イタリア映画「人生、ここにあり」(湘南あおぞら・小林博)

image[1].jpg先日、シネスイッチ銀座で、イタリア映画『人生、ここにあり』を見てきた。イタリアは、世界に先駆けて「精神医療の地域化」を進めている国で、その取り組みが始まって間もなく、1983年の時点での実話をもとにした物語である。我々の業界的な表現を使えば、「精神​障害者の社会参加と就労」とかをテーマにしている話なのだが、そ​んな専門用語的な事柄を持ち出さなくても、ドラマとして普通に見​て面白く、愉しめる映画だった。実はここまで、「肩肘はらないで​見られる」出来映えにするには、脚本から演出まで相当な練り込み​があったはずだが、そうしたことを表に出さずにコミカルに仕立て​ているのは流石だと思った。前半、ある意味脳天気なサクセススト​ーリーで展開していくのかと見せておいて、後半でぐっとシリアス​な部分を押しだしていくあたりは、本当にうまいと思った。

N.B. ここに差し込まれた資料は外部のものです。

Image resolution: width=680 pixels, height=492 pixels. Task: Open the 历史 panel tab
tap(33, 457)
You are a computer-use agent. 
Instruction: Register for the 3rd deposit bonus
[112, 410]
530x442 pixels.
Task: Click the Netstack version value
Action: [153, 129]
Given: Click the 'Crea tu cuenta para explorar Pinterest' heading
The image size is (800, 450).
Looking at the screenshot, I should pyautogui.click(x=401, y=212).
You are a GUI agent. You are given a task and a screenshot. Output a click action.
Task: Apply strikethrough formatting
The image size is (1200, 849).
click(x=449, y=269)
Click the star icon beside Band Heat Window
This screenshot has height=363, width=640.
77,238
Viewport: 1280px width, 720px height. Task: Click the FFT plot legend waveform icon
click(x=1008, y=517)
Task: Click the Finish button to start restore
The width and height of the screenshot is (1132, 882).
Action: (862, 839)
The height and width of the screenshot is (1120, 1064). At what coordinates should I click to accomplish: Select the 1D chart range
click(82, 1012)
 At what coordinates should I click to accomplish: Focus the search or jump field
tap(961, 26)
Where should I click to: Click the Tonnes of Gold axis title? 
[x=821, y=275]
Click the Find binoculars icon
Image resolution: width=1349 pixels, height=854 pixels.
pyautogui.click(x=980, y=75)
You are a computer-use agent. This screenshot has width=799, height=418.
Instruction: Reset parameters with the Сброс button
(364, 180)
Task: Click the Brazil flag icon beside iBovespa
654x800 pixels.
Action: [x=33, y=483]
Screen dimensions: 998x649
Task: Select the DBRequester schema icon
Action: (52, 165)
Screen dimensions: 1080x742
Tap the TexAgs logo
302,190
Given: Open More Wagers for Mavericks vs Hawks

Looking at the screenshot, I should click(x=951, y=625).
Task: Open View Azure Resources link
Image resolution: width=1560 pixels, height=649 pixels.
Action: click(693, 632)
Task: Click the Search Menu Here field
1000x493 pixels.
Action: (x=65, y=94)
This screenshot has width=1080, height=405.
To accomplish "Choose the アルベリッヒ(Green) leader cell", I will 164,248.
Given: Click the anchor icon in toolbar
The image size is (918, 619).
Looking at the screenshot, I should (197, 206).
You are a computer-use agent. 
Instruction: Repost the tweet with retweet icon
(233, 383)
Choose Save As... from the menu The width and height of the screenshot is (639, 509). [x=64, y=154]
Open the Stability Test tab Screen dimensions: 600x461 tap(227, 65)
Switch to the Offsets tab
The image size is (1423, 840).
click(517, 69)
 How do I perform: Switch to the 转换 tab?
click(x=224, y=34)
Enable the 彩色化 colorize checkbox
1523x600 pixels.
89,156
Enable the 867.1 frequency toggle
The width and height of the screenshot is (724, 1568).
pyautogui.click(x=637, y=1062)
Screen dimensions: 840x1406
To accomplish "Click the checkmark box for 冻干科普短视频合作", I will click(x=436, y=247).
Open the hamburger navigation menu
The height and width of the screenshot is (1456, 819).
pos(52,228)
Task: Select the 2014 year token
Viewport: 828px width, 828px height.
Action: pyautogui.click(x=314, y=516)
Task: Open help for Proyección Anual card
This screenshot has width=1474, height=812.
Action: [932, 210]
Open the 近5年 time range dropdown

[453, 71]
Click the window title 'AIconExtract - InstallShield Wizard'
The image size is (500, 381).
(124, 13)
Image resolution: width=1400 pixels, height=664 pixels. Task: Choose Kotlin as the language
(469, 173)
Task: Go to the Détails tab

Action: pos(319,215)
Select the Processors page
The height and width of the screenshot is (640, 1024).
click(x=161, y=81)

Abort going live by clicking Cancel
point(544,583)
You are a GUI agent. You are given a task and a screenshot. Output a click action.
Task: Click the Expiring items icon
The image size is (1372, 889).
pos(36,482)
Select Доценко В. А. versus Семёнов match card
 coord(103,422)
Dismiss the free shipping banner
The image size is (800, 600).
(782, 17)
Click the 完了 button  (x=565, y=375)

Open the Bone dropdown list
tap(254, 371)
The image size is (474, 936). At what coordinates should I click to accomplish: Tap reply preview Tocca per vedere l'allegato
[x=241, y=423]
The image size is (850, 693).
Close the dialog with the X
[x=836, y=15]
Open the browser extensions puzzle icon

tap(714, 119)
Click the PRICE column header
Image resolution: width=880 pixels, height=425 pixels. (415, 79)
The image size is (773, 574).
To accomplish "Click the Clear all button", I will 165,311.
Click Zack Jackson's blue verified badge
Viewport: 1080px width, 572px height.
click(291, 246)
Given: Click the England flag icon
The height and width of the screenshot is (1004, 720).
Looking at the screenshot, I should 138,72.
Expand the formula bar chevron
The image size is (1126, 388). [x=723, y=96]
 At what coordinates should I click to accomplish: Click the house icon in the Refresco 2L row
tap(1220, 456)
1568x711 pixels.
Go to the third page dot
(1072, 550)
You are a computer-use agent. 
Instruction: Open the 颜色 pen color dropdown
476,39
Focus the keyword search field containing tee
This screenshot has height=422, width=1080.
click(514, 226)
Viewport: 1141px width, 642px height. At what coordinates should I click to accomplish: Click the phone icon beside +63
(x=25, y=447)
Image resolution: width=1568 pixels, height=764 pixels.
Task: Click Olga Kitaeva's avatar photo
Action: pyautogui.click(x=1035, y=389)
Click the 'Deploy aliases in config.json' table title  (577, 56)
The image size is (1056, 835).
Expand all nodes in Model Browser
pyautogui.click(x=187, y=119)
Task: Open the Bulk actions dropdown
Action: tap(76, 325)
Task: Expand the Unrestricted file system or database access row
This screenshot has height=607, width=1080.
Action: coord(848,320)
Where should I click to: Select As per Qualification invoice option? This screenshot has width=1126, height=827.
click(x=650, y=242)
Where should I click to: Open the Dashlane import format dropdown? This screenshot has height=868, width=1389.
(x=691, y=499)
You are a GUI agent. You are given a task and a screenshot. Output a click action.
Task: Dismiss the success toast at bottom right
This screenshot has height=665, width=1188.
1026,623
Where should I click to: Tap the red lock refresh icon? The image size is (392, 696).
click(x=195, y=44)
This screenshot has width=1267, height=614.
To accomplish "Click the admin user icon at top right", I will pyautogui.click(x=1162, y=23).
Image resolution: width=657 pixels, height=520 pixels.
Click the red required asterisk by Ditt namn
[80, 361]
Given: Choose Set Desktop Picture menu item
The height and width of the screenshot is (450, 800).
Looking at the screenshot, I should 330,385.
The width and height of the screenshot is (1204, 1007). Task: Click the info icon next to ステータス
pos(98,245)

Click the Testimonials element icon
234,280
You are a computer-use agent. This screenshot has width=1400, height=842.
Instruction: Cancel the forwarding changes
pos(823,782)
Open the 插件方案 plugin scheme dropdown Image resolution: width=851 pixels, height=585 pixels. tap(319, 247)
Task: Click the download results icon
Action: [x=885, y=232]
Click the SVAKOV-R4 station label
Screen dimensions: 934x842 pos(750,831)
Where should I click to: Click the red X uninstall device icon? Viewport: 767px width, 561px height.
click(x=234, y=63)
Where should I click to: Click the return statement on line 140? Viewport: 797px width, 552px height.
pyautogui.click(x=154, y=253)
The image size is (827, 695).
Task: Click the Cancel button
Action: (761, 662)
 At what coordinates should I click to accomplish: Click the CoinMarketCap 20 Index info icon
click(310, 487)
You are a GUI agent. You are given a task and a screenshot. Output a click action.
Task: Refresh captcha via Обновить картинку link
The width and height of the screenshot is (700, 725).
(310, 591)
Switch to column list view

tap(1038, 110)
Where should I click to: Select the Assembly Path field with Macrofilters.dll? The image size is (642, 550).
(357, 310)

お客さんは超満員の入りで、特に福祉だ精神保健だに関心があるわけでもない、普通の映画好きの人たちがたくさん来ているように見受けられた。驚いたのは、劇中で精神障害者に対する、日本語でいう差別用語がバンバン発せられることだった。日本では、とても考えられない光景である。こういう、開放的な言語文化の風土が、イタリアの精神医療地域化の根っこを支えているのだ、ということを改めて発見した。